Une autre raison a conduit à cette décision : c’est celle de faire payer le fonctionnement de l’ONCFS, indirectement, par les Agences de l’eau, c’est-à-dire par les factures d’eau via les redevances. Cette nouvelle organisation éloigne encore davantage la France du principe « l’eau paye l’eau »  qui avait fondé la gestion de l’eau en France. On est d’abord passé à « l’eau paye l’eau et la biodiversité »  par la création de l’AFB. Puis, depuis la loi de finances pour 2018, qui a instauré un nouveau prélèvement sur le budget des Agences de l’eau d’une trentaine de millions d’euros pour participer au financement de l’ONCFS : l’eau paye désormais l’eau, la biodiversité, et la chasse (et accessoirement le budget général de l’État grâce à l’abaissement du plafond de recettes des Agences de l’eau).
La fusion des deux établissements (AFB et ONCFS) est finalement la conclusion législative de ces évolutions à travers lesquelles, petit à petit, l’État a distillé l’idée qu’il serait normal que les factures d’eau des usagers des services d’eau et d’assainissement (dont on rappelle qu’ils sont des services publics industriels et commerciaux) financent de toutes autres missions que celles liées à la gestion de l’eau.

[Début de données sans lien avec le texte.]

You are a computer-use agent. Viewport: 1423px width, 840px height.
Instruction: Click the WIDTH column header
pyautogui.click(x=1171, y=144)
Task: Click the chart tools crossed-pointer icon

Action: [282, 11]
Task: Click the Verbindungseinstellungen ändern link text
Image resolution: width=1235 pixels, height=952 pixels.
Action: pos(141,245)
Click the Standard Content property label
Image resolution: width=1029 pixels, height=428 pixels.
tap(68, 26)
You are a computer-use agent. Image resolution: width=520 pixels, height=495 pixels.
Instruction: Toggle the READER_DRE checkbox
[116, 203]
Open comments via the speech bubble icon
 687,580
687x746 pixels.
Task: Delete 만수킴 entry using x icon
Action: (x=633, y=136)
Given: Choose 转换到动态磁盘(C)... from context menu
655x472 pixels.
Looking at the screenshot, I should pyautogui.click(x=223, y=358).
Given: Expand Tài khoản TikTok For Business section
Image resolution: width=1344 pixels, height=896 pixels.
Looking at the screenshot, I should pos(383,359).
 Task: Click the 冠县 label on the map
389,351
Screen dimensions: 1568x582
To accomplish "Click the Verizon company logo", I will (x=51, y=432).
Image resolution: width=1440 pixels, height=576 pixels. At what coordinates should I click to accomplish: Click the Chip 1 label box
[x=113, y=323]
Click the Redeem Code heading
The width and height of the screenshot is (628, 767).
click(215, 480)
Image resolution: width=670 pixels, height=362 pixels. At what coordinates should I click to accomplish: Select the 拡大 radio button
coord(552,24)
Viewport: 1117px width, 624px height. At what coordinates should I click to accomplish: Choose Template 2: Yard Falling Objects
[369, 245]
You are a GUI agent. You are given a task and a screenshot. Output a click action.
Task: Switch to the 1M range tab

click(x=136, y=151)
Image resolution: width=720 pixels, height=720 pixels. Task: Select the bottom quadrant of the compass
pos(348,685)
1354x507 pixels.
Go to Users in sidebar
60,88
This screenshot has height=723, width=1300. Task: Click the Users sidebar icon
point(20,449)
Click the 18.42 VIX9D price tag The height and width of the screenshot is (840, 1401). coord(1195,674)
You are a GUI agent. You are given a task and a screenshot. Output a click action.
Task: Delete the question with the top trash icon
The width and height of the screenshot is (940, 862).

258 millions d'euros en moins pour les Agences de l’eau
De façon pour le moins succinte, l’étude d’impact du projet de loi affirme que la création de l’établissement n’aurait pas d’incidence financière pour les collectivités territoriales – ce qui explique que le Conseil national d’évaluation des normes n’a pas été consulté sur ce texte. Pourtant, les « 258 millions d’euros de contribution des Agences de l’eau »  au nouvel établissement (le chiffre est précisé dans l’étude d’impact) sont autant de ressources en moins que les Agences pourront consacrer aux projets des collectivités. Ceci alors même que les Assises de l’eau ont mis en lumière d’importants besoins liés notamment aux conséquences des changements climatiques sur l’état et la répartition des masses d’eau.
Le projet de loi renvoie à des décrets ultérieurs un certain nombre de décisions, notamment la composition du conseil d’administration du futur établissement. On sait simplement que celui-ci sera « collégial », composé de vingt membres issus de cinq collèges. « La représentation des comités de bassin et des collectivités territoriales de tous niveaux est prévue pour tenir compte de leur forte implication dans la mise en œuvre des politiques de biodiversité », est-il précisé dans l’exposé des motifs du texte.
En ce qui concerne la chasse, il est à noter que le texte présenté au Parlement transfère aux fédérations de chasseurs la délivrance des permis de chasse en lieu et place de l’ONCFS, mais « confie à l’AFB-ONCFS la mission de gestion du fichier central sur les permis, les validations et les autorisations de chasser ».